[WORK REQUEST]
Transcribe, without any alteration, only the lines that begin at the line containing "Instruction: Collapse the 监理资质标准 subfolder" and run to the last line below.

Saved data entries
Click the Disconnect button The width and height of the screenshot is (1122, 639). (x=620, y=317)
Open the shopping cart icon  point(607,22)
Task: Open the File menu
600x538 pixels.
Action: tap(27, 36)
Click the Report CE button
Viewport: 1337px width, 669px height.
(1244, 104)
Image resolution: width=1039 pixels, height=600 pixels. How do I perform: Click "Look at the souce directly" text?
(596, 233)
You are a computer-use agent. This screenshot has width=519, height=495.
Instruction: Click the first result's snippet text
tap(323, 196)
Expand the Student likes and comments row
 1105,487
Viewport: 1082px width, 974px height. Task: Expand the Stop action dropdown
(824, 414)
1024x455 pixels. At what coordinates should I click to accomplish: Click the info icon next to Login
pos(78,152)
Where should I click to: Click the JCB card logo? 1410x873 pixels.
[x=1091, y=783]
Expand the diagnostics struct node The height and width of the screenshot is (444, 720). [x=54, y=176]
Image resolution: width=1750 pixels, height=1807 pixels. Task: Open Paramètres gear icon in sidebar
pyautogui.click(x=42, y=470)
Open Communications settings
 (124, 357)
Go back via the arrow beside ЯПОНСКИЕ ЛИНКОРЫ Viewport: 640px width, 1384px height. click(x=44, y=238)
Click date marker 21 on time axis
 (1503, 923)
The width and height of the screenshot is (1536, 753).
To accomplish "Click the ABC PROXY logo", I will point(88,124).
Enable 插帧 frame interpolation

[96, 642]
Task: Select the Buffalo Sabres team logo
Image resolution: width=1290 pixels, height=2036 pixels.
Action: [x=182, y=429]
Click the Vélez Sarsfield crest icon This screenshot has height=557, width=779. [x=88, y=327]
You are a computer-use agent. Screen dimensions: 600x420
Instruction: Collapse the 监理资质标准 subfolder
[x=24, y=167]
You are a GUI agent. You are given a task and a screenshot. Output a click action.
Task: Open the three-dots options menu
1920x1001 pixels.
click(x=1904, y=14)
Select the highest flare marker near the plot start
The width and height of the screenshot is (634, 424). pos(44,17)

[EXERCISE ANSWER]
Instruction: Collapse the 监理资质标准 subfolder
[x=24, y=167]
You are a GUI agent. You are given a task and a screenshot. Output a click action.
Task: Open the three-dots options menu
1920x1001 pixels.
click(x=1904, y=14)
Select the highest flare marker near the plot start
The width and height of the screenshot is (634, 424). pos(44,17)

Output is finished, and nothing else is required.